Figure 6. PD-1 antibody ImmTAAI molecules bound to antigen-presenting cells inhibit primary human CD4⁺ T cells.

(A) PD-1 agonist ImmTAAI binding to Raji-A2 target cells was analyzed by flow cytometry (n = 2 and representative of 3 independent experiments). (B and C) PD-1 agonist ImmTAAI titrations were preincubated for 1 hour with PPI_15–24 peptide–pulsed or nonpulsed SEB-loaded Raji-A2 cells. Preactivated T cells were added to the Raji-A2 cells and incubated for 48 hours. Supernatants were collected and IL-2 levels measured by ELISA. Dose response curves plotted to obtain IC₅₀ values and relative inhibition of IL-2 release at 100 nM ImmTAAI was plotted for pulsed (+ PPI_15–24) versus nonpulsed target cells (n = 3 and representative of 3 independent experiments). Data are plotted as mean ± SD and were compared by 2-way ANOVA with repeated measures and Tukey’s or Sidak’s multiple-comparison test. **P ≤ 0.01, ***P ≤ 0.001, ****P ≤ 0.0001.

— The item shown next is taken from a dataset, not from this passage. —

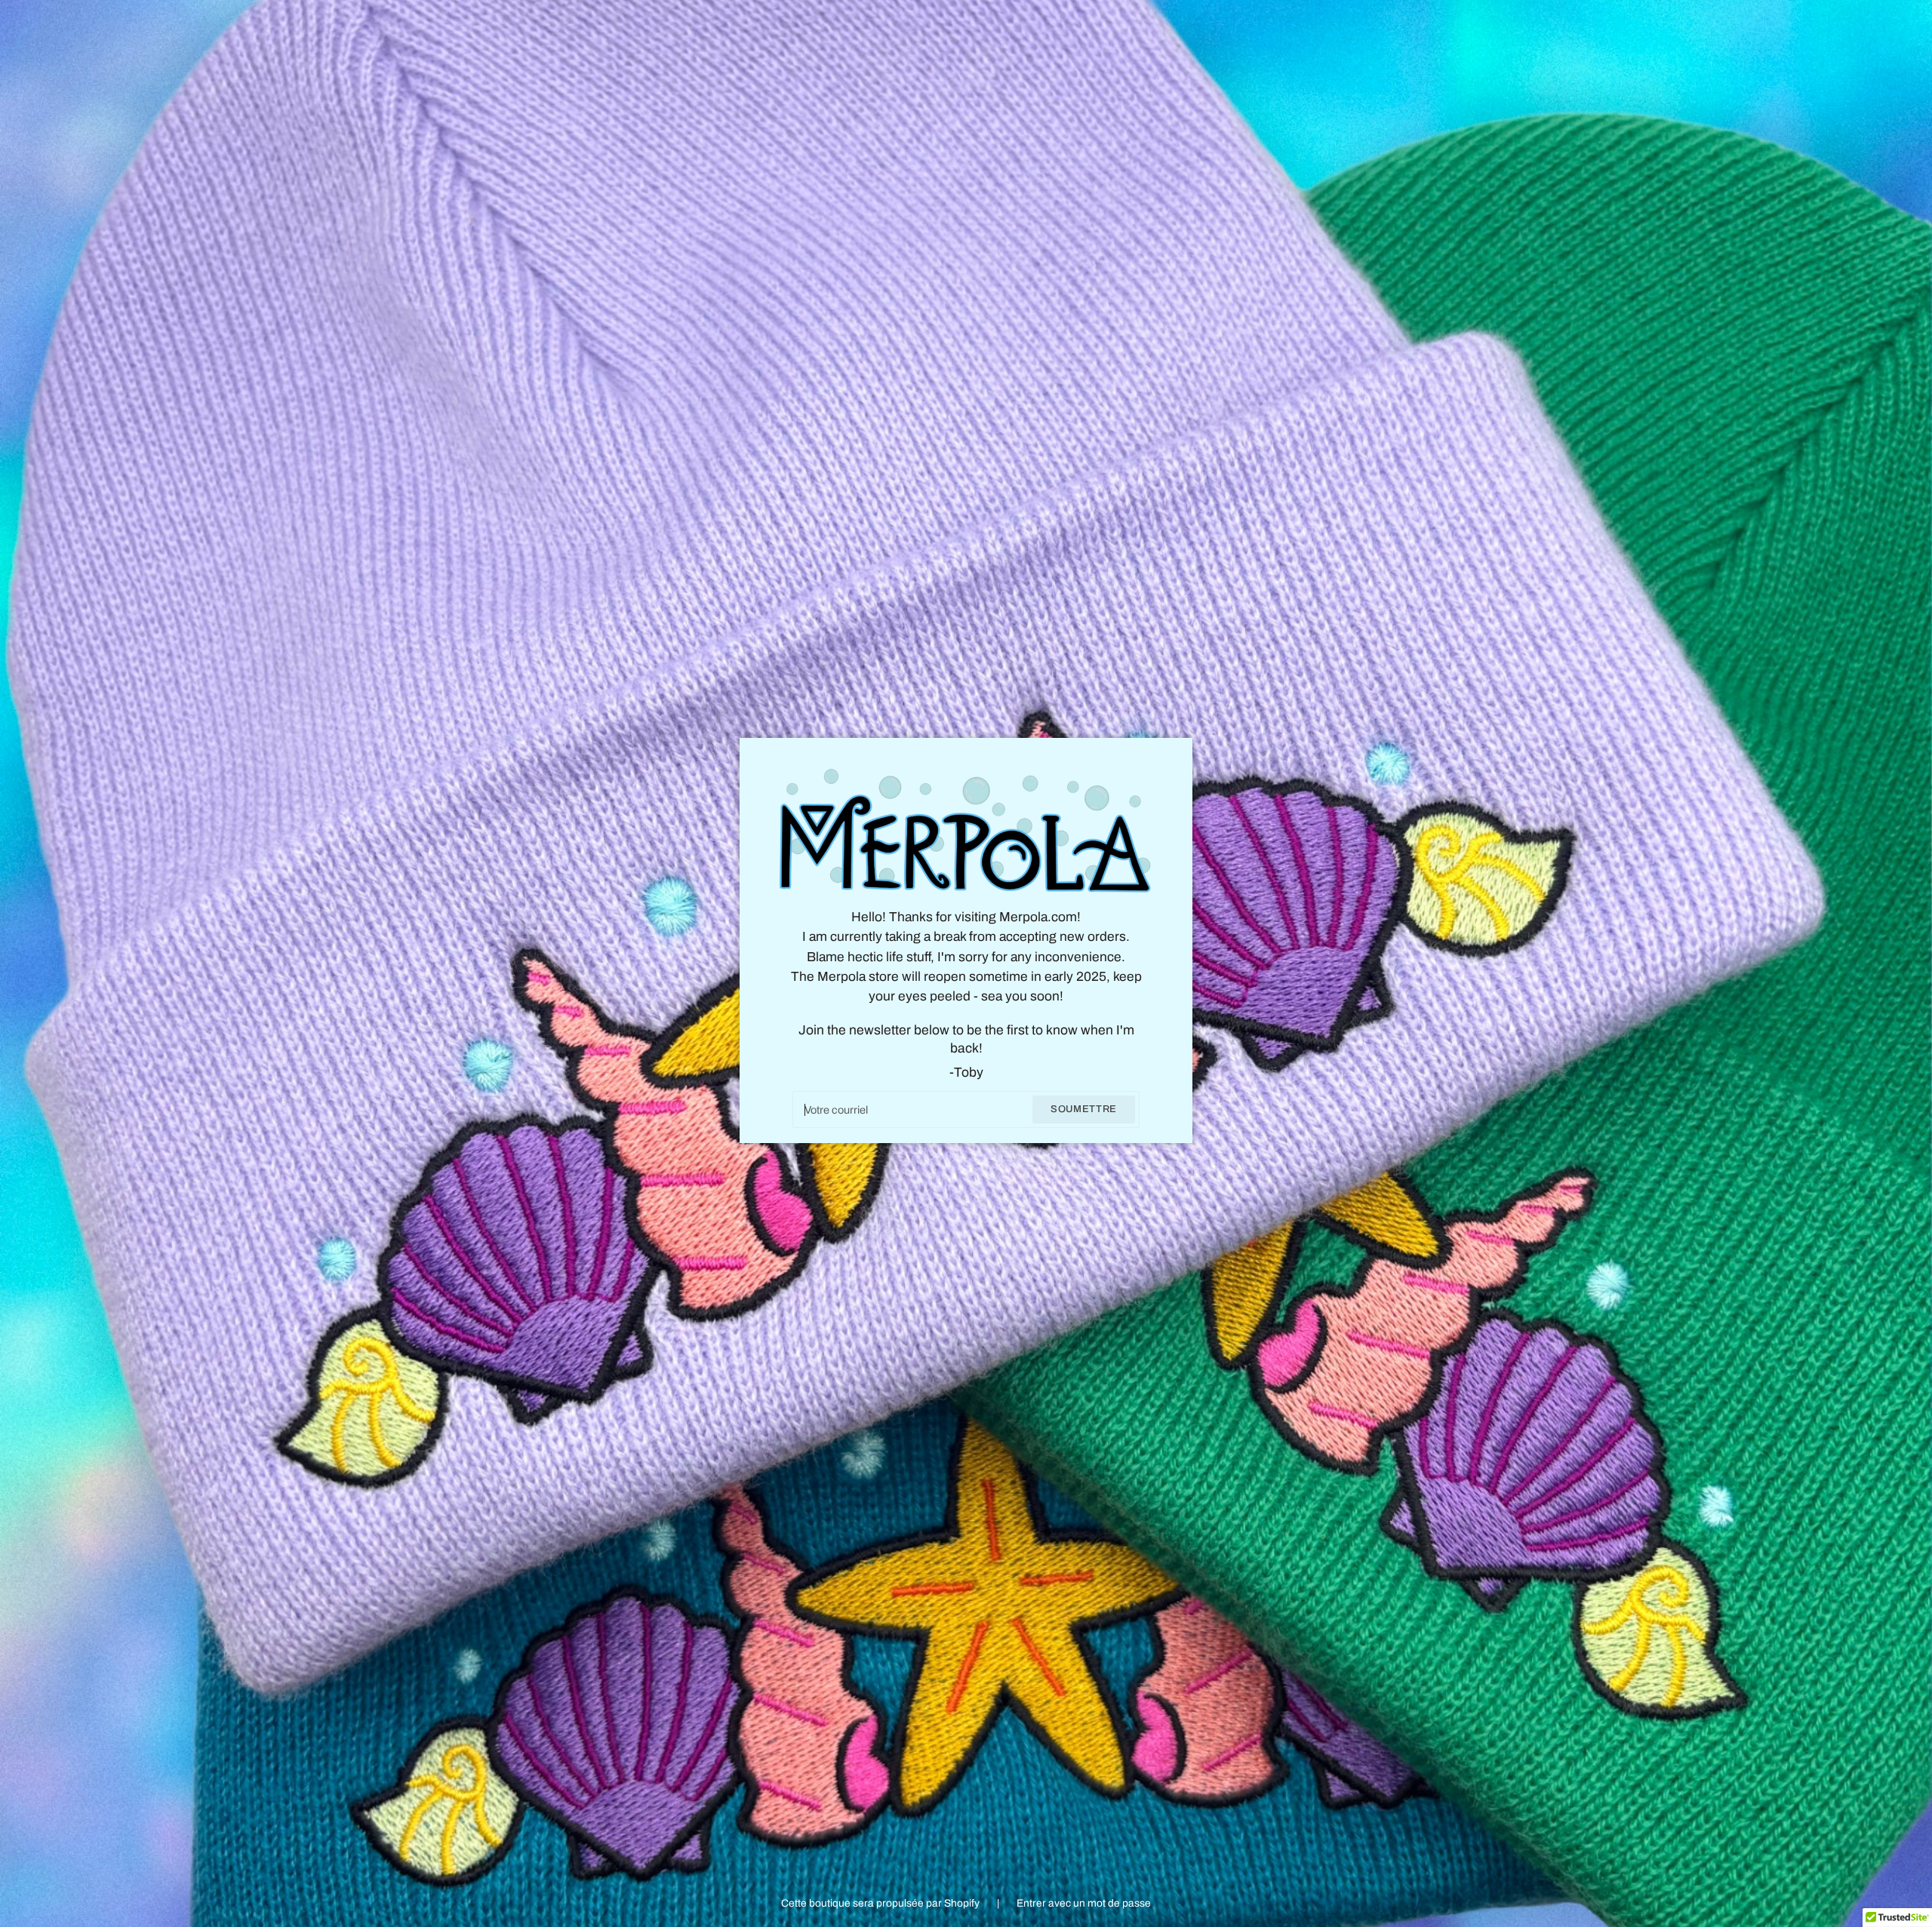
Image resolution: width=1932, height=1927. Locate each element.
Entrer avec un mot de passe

Figure 7. PD-1 antibody ImmTAAI molecules inhibit autoreactive human CD8⁺ T cells and protect target cells from T cell killing.

(A) Schematic of the EndoC-β Red cell–CD8⁺ T cell clone killing assay. (B and D) PPI_6–14-HLA-A2-specific autoreactive T cell clones 4b (B) or 12b (D) were added to EndoC-β Red cells in the presence of PPI antibody or gp100 PD-1 antibody ImmTAAI titrations or TCR only controls. PD-L1–transduced EndoC-β Red target cells with or without anti–PD-L1 blocking antibody were used as additional controls. For each sample EndoC-β Red target cell number, relative to cells at (t = 0) was measured over time by imaging and growth curves generated. AUC was calculated for each curve and EC₅₀ data generated by plotting AUC over ImmTAAI concentration (representative data from 3 independent experiments). (C and E) Supernatants were collected from the killing assays at 24 hours. IFN-γ levels were measured by MSD ELISA, and dose-response curves were plotted to generate EC₅₀ values. Nonstimulated T cells alone were assessed as additional controls (n = 2, data are plotted as mean ± SD and representative of 3 independent experiments).